REQUIREMENT A:
Using the post below about comparing two fitted curves, decide whether each statement agrees with it: (i) the runner ran the 100 metres daily for 200 days; (ii) the writer wants to quantify the consistency of the observed data; (iii) the writer expects run times to generally get slower with practice. For each, answer yes or no and quote the deciding words.

TEXT EXCERPT:
[Start]

Quantifying the degree of consistency of two fitted curves I previously asked how to estimate the latent potential of a runner who ran the 100 metres each day for 200 days. Latent skill was defined as "the latent time it would take the individual to run if they (a) applied maximal effort; and (b) had a reasonably good run for them (i.e., no major problems with the run; but still a typical run)."
Now assume that I estimated latent skill for the 100 metres for each of the 200 days, but that I also had data on the same 200 days but this time on running the 400 metres. Obviously I could repeat whatever process I adopted for the 100 metres to form an estimate of latent skill for the 400 metres at each of the 200 time points. In both cases I would expect the time to complete the runs to generally get faster with practice, but that raw data would vary from day to day.
I want to quantify the degree of consistency of the two curves. I don't really want to quantify the consistency of the observed data.

[End]

REQUIREMENT B:
Write out, unchanged, everything in the records from the line containing "Click Step Over in debugger toolbar" down to the last line of the records, with both ends included.

STORED ROWS:
[Start]

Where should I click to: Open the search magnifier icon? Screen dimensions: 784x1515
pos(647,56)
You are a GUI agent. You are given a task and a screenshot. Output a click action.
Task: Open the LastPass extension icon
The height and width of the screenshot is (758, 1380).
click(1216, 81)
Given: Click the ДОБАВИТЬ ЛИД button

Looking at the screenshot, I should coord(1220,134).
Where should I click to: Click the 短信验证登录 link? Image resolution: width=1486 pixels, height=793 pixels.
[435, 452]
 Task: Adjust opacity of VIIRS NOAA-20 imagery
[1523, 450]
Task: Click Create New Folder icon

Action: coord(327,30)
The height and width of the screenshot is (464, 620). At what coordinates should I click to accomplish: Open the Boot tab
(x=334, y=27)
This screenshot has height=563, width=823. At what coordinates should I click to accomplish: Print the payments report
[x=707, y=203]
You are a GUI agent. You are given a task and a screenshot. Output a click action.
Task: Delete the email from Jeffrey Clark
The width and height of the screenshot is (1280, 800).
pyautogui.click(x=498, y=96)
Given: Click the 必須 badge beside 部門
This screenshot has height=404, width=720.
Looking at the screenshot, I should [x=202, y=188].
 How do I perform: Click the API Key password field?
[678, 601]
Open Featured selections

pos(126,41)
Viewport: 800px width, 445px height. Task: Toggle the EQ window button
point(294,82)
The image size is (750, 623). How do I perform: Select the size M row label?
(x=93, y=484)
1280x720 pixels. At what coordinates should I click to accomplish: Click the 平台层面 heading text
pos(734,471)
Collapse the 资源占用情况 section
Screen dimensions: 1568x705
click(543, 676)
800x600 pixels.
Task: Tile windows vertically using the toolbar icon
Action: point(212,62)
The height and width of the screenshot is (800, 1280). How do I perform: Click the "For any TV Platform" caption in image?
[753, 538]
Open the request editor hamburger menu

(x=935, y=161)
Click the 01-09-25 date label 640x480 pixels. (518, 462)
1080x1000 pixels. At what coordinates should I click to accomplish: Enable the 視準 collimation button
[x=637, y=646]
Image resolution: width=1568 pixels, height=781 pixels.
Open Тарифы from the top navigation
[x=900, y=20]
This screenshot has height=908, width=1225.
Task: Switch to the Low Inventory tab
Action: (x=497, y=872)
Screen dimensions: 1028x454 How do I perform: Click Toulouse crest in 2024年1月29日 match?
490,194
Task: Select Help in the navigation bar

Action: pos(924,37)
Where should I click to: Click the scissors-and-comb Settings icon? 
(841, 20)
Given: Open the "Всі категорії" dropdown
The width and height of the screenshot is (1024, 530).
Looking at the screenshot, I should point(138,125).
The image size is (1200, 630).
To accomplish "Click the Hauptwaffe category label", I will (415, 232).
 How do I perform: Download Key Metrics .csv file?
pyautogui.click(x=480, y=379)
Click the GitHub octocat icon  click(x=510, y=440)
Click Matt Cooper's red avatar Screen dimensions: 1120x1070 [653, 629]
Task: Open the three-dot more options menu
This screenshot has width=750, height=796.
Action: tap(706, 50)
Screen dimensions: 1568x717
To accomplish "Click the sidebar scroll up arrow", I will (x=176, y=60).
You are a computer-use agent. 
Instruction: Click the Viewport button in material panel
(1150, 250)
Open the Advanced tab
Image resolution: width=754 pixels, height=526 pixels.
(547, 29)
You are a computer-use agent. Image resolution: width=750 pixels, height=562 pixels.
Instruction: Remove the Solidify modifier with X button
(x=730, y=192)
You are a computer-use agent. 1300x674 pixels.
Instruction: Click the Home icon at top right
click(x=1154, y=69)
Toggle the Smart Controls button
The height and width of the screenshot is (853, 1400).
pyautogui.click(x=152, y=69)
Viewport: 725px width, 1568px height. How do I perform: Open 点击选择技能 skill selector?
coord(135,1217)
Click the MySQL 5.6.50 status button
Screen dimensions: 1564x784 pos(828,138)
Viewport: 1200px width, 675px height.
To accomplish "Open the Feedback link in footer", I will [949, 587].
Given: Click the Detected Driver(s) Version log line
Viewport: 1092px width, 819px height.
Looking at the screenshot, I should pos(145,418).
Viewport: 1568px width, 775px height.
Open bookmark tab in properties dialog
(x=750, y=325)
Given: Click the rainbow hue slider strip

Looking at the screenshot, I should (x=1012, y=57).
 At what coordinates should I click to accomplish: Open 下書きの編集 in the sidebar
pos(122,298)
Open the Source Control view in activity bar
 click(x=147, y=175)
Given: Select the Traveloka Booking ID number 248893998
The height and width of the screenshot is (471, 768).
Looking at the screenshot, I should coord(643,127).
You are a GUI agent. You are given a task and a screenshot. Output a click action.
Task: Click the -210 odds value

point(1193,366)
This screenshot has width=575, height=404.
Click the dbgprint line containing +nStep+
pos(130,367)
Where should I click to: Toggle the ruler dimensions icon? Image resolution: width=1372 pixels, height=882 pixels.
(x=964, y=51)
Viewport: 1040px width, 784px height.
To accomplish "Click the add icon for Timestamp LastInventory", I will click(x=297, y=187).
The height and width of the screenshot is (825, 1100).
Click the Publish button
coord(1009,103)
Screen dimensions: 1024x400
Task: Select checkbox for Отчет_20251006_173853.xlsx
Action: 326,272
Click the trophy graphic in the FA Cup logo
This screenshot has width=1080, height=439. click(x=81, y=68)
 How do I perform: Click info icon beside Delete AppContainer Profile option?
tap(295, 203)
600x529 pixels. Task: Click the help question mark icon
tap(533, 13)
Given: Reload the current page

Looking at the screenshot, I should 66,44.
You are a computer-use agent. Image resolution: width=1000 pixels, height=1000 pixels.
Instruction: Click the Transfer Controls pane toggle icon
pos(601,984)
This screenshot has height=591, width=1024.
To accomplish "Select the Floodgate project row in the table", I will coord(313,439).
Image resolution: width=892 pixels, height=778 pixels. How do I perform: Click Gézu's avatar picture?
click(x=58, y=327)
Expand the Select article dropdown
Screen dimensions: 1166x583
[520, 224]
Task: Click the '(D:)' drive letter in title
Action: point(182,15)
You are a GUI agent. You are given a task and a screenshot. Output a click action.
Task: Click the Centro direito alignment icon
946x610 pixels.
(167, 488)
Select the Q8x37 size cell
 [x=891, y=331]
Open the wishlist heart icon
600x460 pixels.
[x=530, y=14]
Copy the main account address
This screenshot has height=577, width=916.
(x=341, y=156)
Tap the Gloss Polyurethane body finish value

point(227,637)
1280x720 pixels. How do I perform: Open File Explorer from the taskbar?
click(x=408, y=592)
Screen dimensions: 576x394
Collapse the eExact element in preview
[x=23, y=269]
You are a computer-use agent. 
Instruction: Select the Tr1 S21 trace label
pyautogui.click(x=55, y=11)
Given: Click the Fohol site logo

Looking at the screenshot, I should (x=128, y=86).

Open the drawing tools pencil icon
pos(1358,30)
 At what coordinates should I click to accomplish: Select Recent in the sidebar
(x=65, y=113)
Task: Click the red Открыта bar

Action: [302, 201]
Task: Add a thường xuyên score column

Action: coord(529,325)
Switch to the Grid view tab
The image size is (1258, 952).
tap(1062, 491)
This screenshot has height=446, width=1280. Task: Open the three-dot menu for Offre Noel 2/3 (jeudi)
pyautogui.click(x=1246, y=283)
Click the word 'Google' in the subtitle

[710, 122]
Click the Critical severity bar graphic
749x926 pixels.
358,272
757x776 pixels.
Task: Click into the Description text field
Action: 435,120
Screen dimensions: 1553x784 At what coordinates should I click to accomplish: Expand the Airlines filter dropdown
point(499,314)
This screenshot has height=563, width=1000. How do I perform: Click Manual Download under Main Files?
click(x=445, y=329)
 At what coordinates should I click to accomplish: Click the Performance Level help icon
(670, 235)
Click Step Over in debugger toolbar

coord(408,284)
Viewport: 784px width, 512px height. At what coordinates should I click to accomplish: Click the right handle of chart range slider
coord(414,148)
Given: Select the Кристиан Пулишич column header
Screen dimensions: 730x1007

[End]

FINAL RESULT A:
(i) Yes: "a runner who ran the 100 metres each day for 200 days"
(ii) No: "I don't really want to quantify the consistency of the observed data."
(iii) No: "I would expect the time to complete the runs to generally get faster with practice"

FINAL RESULT B:
Click Step Over in debugger toolbar

coord(408,284)
Viewport: 784px width, 512px height. At what coordinates should I click to accomplish: Click the right handle of chart range slider
coord(414,148)
Given: Select the Кристиан Пулишич column header
Screen dimensions: 730x1007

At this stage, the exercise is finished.